Therefore, if you want to obtain geographic information data directly from the database in binary mode, it is necessary to know the correct way to obtain it.

The problem of geographic information data application

We will discuss the practical problems encountered in the application of geographic information data from a specific case. Our geographic data application case is as follows:

How do you know how much land on earth has been used over a period of time?

In order to achieve this goal, we will have to face the following challenges:

Big amount of data

First, land use changes over time, such as:

  • At some times the land may be cultivated land and at other times forest land.

  • A piece of land may be cut into parcels over time, or merged into a larger parcel.

Therefore, the map data obtained every year is only the latest situation in that year, and the plot data is constantly changing.

Based on such a situation, if you want to know the change of the plot in a time span. Often, map data from different times is covered. If the map data is 1G in size, 10G of historical map data needs to be processed to calculate the 10-year change.

Large amount of calculation

For the map data, there will also be many other structured data, such as: residential area, house number, restaurant name, land access and traffic roads and so on. Therefore, based on business query needs, data query and filtering on the business dimension will be performed first.

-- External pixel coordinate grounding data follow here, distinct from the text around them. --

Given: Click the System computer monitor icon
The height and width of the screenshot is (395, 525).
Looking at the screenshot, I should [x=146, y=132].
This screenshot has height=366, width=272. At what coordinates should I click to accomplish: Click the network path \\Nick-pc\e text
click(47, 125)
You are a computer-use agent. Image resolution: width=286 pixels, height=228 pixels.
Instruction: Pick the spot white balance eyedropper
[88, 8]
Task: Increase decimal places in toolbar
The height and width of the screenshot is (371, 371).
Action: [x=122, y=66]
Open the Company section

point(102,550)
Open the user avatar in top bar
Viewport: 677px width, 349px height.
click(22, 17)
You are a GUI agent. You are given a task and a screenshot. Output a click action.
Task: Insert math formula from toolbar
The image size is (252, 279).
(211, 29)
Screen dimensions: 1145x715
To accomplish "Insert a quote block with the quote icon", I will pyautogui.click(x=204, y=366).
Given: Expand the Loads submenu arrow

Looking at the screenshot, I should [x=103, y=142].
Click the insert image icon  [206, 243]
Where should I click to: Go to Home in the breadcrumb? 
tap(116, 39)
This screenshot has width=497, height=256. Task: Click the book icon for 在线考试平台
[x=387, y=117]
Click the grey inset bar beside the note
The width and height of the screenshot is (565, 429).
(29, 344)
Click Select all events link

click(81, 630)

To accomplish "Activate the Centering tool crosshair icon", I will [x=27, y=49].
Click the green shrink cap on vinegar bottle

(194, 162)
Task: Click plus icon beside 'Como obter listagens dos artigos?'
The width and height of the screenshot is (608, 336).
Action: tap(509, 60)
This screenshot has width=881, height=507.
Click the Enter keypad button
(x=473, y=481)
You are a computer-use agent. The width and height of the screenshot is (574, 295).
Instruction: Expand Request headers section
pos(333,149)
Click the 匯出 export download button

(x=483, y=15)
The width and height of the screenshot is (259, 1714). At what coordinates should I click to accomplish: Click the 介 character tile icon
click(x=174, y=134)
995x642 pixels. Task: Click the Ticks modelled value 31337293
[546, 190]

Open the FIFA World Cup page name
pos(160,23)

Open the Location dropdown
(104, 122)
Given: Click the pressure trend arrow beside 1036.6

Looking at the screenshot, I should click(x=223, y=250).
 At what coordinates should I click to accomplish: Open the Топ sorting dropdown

Friends who have written business logic know that complex business queries are likely to involve the joint query operation of several tables. In addition, we also need to perform the intersection and calculation of geometric figures through GIS functions. This leads to the following two problems

  • A large amount of geographic geometric information and label information cause join performance problems for large tables.

  • A large number of calculations due to the function calculation of GIS.

There is no one-size-fits-all database

The mainstream databases that are friendly to geographic information storage are PostgreSQL, Oracle and SQL Server. Ecological tools like PostgreSQL are also friendly to geographic information data processing, such as:

  • PostgreSQL has good support for GeoServer, MapServer, ArcGISServer and several map service middleware.
  • PostgreSQL supports PostGIS better than Greenplum

These traditional databases cannot solve all problems, especially when facing tens of millions of GIS tables, the join query of tables will face serious problems.

Fortunately, new and powerful OLAP analytical databases have been emerging in recent years. The processing and analysis of geographic information data can be combined with these new analysis engines to significantly improve the efficiency of geographic information data processing.

A modern data stack for efficient processing of geospatial data

The following solutions for modernizing the data stack are from a real case of CloudCanal users. The user's original solution is to query and process geographic information data based on PostgreSQL.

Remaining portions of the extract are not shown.